§ **Saved data entries**
◇ ◇ ◇ ◇ ◇

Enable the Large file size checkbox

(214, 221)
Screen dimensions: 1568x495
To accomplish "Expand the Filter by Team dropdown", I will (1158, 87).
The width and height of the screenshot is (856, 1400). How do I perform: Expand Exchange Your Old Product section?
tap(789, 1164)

◇ ◇ ◇ ◇ ◇

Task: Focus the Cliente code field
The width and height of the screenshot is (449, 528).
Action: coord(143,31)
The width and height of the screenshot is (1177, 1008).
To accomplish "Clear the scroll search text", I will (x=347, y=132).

◇ ◇ ◇ ◇ ◇

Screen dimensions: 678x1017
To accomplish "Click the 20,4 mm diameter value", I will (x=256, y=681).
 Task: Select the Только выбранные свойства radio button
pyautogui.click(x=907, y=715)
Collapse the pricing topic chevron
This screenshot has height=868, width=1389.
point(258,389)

◇ ◇ ◇ ◇ ◇

Count every line that holds the word "dimensions" in the entries, and state the result alone.

2